I thought of this while reading Joe Meno’s Office Girl. As the description on the cover of the book points out, “No one in it dies. Nobody talks about the international political situation. There is no mention of economic collapse. Nothing takes place during a World War.” Instead, it tells the story of Odile and Jack, two hipsters being sucked into the life of office drones and resisting the pull by creating an art movement. As the book begins, Odile is cursing herself for falling for a married man. Jack is watching his marriage slip away and dealing with it in all the wrong ways. They both lose jobs and end up working together at a company that sells Muzak. Their affair begins to blossom in the downtime when they’re not taking telephone orders from dentist offices. The book, then, is about their affair.
It’s easy to define this book by what it’s not. In addition to the things that the book cover mentions, it’s also not a typical love story. There is no real love triangle, no choice for the plucky heroine to make. There’s no simple miscommunication that can be solved by a hero running through the rain to make a breathless speech to a heroine. Instead, Meno creates rounded characters. They populate our lives (or past lives). They make mistakes that we as an audience recognize. They learn to love the way we all do it: through a series of painful mistakes.
In a way, Office Girl is somewhat of a rewriting of Annie Hall, but I like Meno’s characters a whole lot more than Woody Allen’s. Also, though I haven’t focused on it thus far, the art in Jack and Odile’s life matters. It’s rough and sometimes silly. It gropes for something deeper. It flirts with real creativity. It creates a parallel to their affair. They stumble and claw to make something radiant and meaningful, but they’re just not there yet. And while Meno’s characters are still stumbling through art, Meno himself is in full stride. The writing in this novel is crisp and clever. It’s art that’s at times beautiful without getting in the way of the story. Chicago becomes a character in the novel the way it does in the works of Nelson Algren and Saul Bellow, but it’s a Chicago that is between Algren’s gritty streets and Bellow’s upscale avenues.

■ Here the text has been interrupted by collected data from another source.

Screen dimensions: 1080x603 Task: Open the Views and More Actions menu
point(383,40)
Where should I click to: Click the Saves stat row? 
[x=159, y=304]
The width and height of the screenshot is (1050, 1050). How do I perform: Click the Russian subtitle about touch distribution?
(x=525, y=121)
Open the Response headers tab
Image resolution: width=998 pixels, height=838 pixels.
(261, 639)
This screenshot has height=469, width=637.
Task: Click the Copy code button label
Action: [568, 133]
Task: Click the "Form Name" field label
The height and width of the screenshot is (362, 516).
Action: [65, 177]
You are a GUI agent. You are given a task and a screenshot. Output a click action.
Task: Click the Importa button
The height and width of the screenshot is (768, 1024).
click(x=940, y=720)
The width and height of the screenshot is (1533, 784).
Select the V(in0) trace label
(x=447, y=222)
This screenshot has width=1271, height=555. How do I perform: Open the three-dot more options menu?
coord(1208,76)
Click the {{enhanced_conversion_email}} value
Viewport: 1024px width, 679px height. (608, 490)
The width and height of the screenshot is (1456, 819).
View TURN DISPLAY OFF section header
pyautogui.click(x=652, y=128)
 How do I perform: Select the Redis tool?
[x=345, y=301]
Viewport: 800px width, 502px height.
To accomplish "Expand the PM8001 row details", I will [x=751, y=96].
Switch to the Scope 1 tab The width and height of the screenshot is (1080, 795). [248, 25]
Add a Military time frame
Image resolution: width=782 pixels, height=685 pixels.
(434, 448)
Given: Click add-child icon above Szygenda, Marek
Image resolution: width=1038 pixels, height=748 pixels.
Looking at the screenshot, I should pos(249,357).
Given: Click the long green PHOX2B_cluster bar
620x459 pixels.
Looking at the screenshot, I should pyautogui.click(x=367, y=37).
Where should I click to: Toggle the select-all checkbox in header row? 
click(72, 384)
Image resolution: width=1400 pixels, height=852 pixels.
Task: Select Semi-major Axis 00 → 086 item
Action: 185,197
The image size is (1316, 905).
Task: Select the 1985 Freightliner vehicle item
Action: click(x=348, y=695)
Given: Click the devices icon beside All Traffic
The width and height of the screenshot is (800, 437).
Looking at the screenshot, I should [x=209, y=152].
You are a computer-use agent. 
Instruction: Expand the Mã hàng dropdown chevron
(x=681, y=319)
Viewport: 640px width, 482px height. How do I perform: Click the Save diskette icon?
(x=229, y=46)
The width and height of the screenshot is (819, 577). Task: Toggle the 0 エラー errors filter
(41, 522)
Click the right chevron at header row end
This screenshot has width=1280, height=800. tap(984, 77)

Though the affair between Jack and Odile is the only tension, the novel is still a page turner. It’s the kind of book that makes you blow off what you’re supposed to be doing so you can keep reading. In a sense, with Office Girl, Meno returns to the roots of the novel as an art form. When the novel first started to take off in England in the 1700s, all of the most popular books were about love and art. Because, as e. e. cummings pointed out in the mid-twentieth century, these are the things that matter most. Death and world wars are horrifying. Novels about them allow us to play with our fears and anxieties. In the end, though, they’re largely just spectacles and distractions. Love and art, though, are the places where we find real meaning in our lives. –Sean Carswell (Akashic Books, PO Box 1456, NY, NY10009)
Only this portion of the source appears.